Cloudzero · evan-cz · Jun 10, 2026
@@ -867,29 +867,26 @@ components:
       # https://kubernetes.io/docs/tasks/configure-pod-container/security-context/
       securityContext: {}
 
-  # Prometheus Operator monitoring integration.
+  # Monitoring integration with the customer's Prometheus stack.
   #
-  # When enabled, the chart creates ServiceMonitor and PrometheusRule CRDs that
-  # allow the Prometheus Operator to automatically discover and scrape CloudZero
-  # Agent metrics, and to evaluate pre-configured alert rules.
-  #
-  # This follows the same null/true/false pattern as integrations.istio:
-  #
-  # - null (default): Follow the release default. Currently maps to "false"
-  #   (disabled) while this feature is being validated. In a future release,
-  #   null will map to "auto". Use null unless you have a reason to override.
-  # - "auto": Auto-detect. Creates monitoring CRDs only if the Prometheus
-  #   Operator CRDs (monitoring.coreos.com/v1) are available in the cluster.
-  # - true: Always create monitoring CRDs. Helm will fail if the Prometheus
-  #   Operator CRDs are not installed in the cluster.
-  # - false: Never create monitoring CRDs.
-  #
-  # To opt in now, set to "auto" or true.
-  #
-  # Regardless of this setting, prometheus.io/* annotations are always added to
-  # Services for customers using standard Prometheus service discovery.
+  # The chart integrates two ways: via the Prometheus Operator (ServiceMonitor +
+  # PrometheusRule CRDs) and/or via prometheus.io/* annotations on Services.
   monitoring:
-    enabled: null
+    # Whether to create the monitoring resources. Off by default; set to true to
+    # enable. With the default discovery method (serviceMonitors), this creates
+    # monitoring.coreos.com/v1 CRDs, so the install fails if the Prometheus
+    # Operator is not present -- use discovery.method: annotations otherwise.
+    enabled: false
+
+    discovery:
+      # How your Prometheus discovers the agent's metrics (when monitoring is on).
+      #
+      # - auto (default): use ServiceMonitors.

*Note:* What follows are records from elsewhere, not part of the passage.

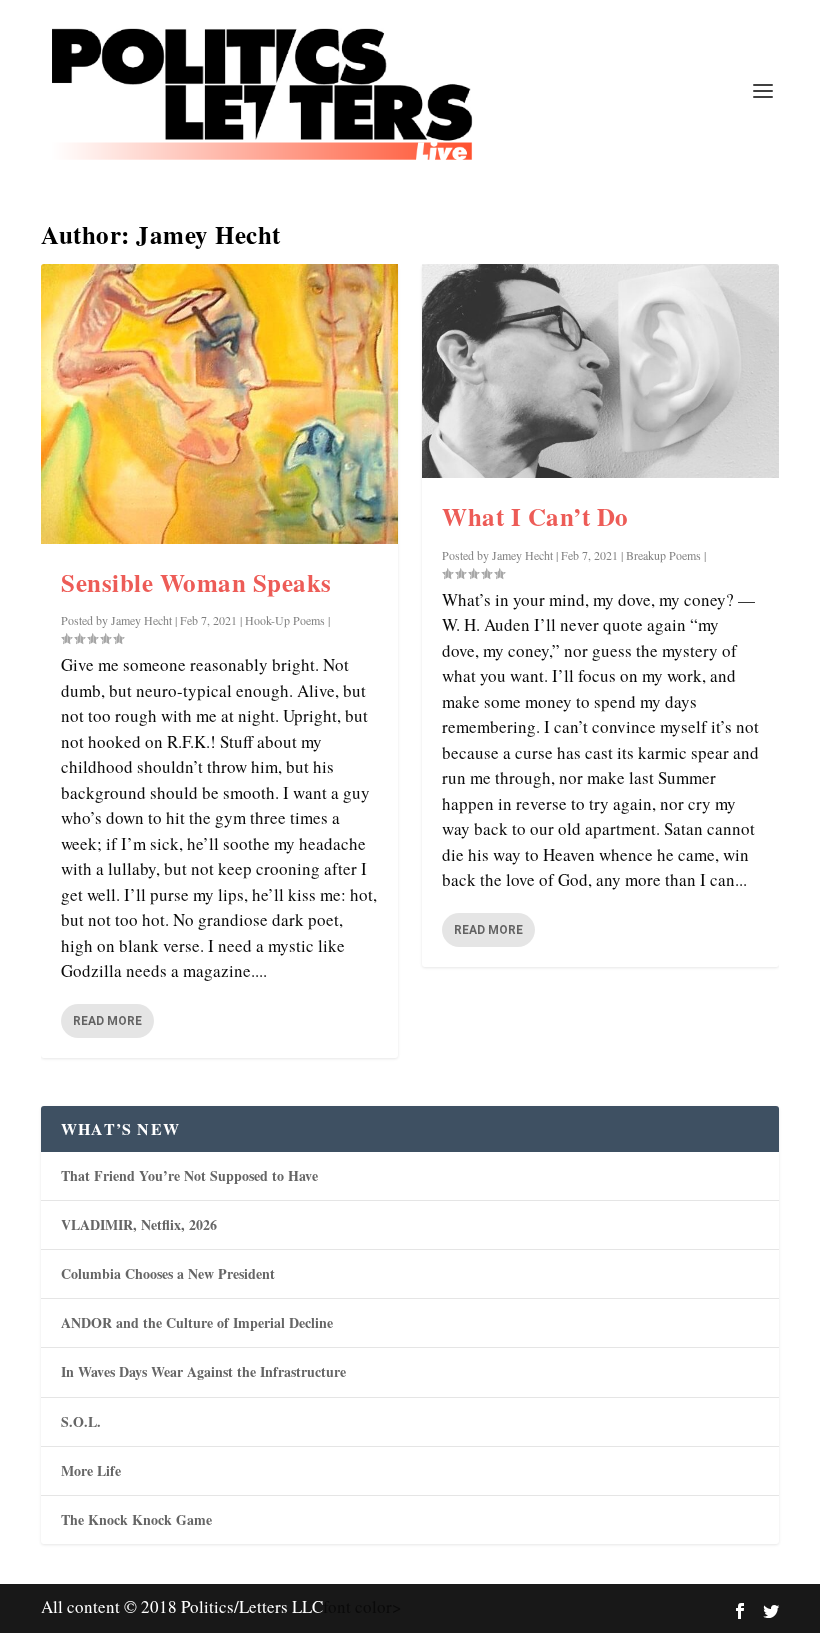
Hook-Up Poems (285, 620)
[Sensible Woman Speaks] (219, 404)
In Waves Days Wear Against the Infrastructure (203, 1371)
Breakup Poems (663, 555)
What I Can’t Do (535, 516)
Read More (107, 1021)
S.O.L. (81, 1421)
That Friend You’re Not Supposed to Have (189, 1175)
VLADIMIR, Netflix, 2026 (139, 1224)
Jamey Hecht (141, 620)
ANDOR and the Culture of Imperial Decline (197, 1322)
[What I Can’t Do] (600, 371)
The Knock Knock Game (136, 1519)
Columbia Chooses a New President (168, 1273)
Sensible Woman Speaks (196, 582)
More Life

+      # - serviceMonitors: create ServiceMonitor resources for the Prometheus
+      #   Operator, along with the alert rules.
+      # - annotations: add prometheus.io/* annotations to the Services instead, for
+      #   a Prometheus that scrapes by annotation. No alert rules.
+      method: auto
 
     # Namespace override for PrometheusRule and ServiceMonitor CRDs.
     # null (default) = same namespace as the agent installation.

@@ -1,37 +1,48 @@
 # CloudZero Agent Monitoring Infrastructure
 
 This document describes the monitoring resources shipped with the CloudZero
-Agent Helm chart: what they are, what they cover, what they don't cover, and
-how they were validated.
+Agent Helm chart: what they are, what they cover, and what they don't cover.
 
 ## Overview
 
-The chart provides two categories of monitoring integration:
+The chart can expose the CloudZero Agent's own metrics to your Prometheus and
+ship a set of alert rules. It is off by default; two values turn it on and choose
+how.
 
-1. **Prometheus `prometheus.io/*` annotations** on all Services (always enabled).
-   These allow standard Prometheus installations using `kubernetes_sd_configs`
-   to auto-discover and scrape CloudZero Agent metrics without any CRDs.
+**`components.monitoring.enabled`** — whether the monitoring resources are created:
 
-2. **Prometheus Operator CRDs** (opt-in via `components.monitoring.enabled`).
-   When enabled, the chart creates `ServiceMonitor` and `PrometheusRule`
-   resources that the Prometheus Operator automatically picks up.
+- `false` (default): off.
+- `true`: on.
 
-These resources are designed to be useful regardless of the customer's
-monitoring stack. The `ServiceMonitor` and `PrometheusRule` CRDs are the
-standard interoperability format understood by the Prometheus Operator, but
-also by compatible tools like Victoria Metrics Operator, Datadog (via its
-Prometheus integration), Grafana Agent, and others.
+**`components.monitoring.discovery.method`** — how your Prometheus discovers the
+agent's metrics, when monitoring is on:
+
+- `auto` (default): use ServiceMonitors.
+- `serviceMonitors`: create `ServiceMonitor` resources for the Prometheus Operator,
+  along with the alert rules. These are Prometheus Operator resources, so the
+  install fails if the Operator isn't present.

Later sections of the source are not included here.